■ Instructions for the task: If an entry below contains an image, drop the image and retype the rest exactly.

■ Records for the exercise:
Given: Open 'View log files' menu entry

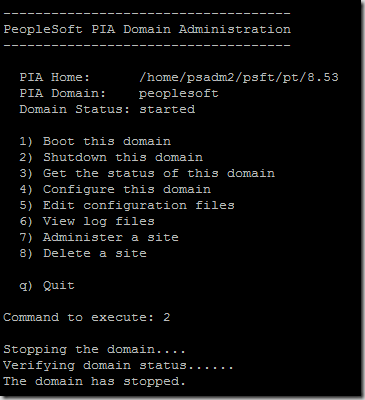Looking at the screenshot, I should tap(87, 221).
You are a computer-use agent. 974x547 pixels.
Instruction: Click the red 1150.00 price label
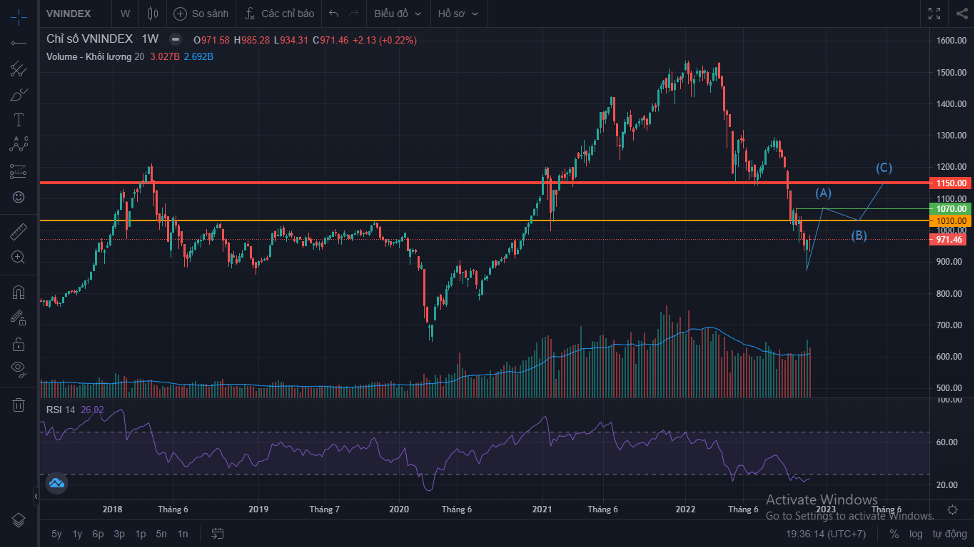click(948, 183)
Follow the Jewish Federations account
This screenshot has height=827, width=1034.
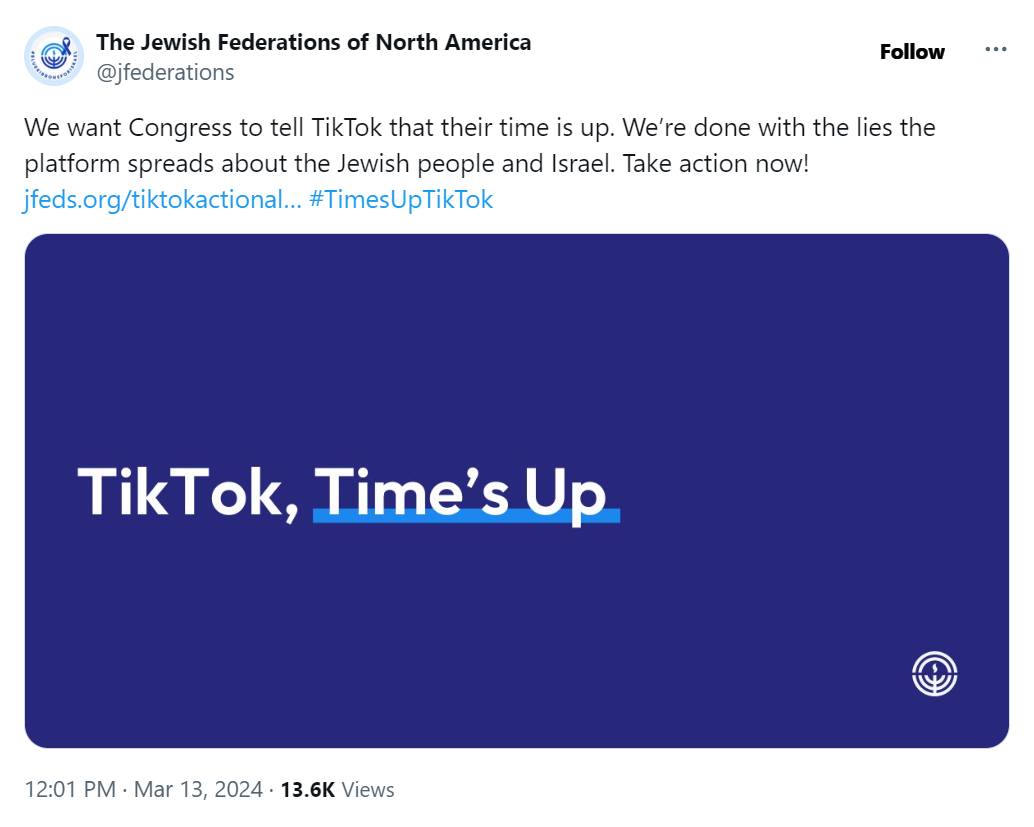point(911,52)
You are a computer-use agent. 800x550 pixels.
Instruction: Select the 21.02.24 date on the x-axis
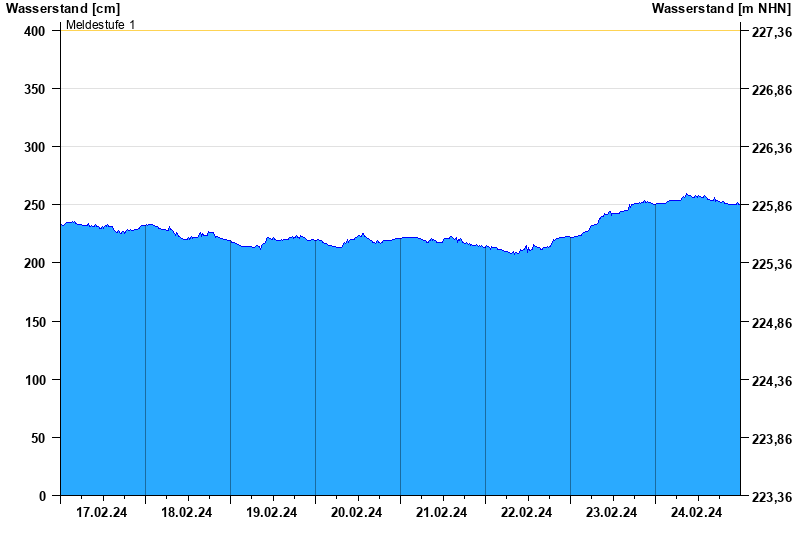pyautogui.click(x=442, y=513)
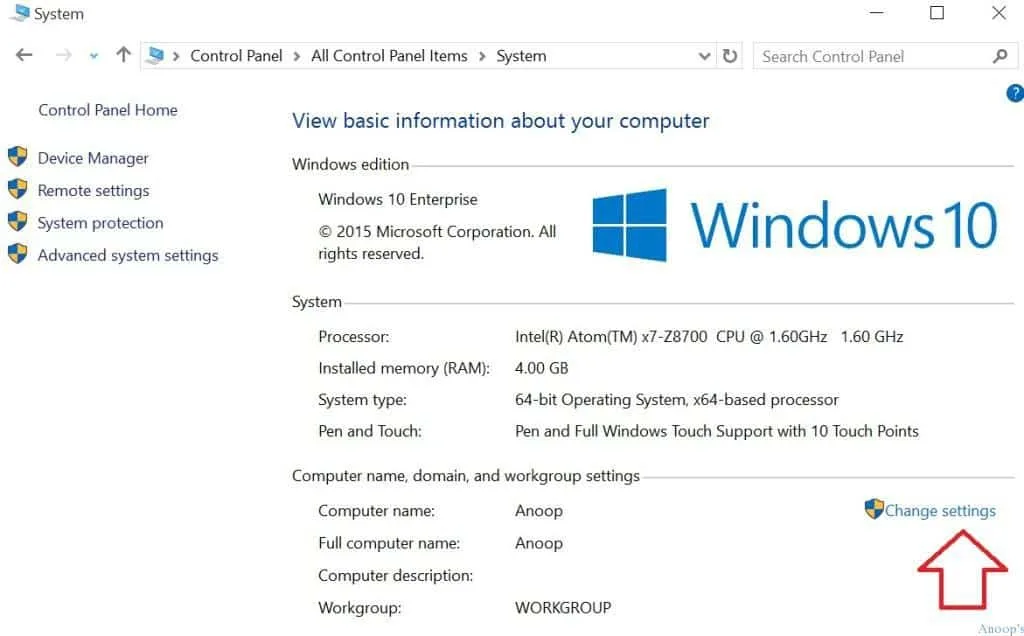Open help via the question mark icon

click(x=1015, y=93)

■ Written solution:
Given: Open 'View log files' menu entry

Looking at the screenshot, I should tap(87, 221).
You are a computer-use agent. 974x547 pixels.
Instruction: Click the red 1150.00 price label
click(948, 183)
Follow the Jewish Federations account
This screenshot has height=827, width=1034.
point(911,52)
You are a computer-use agent. 800x550 pixels.
Instruction: Select the 21.02.24 date on the x-axis
pyautogui.click(x=442, y=513)
Open help via the question mark icon

click(x=1015, y=93)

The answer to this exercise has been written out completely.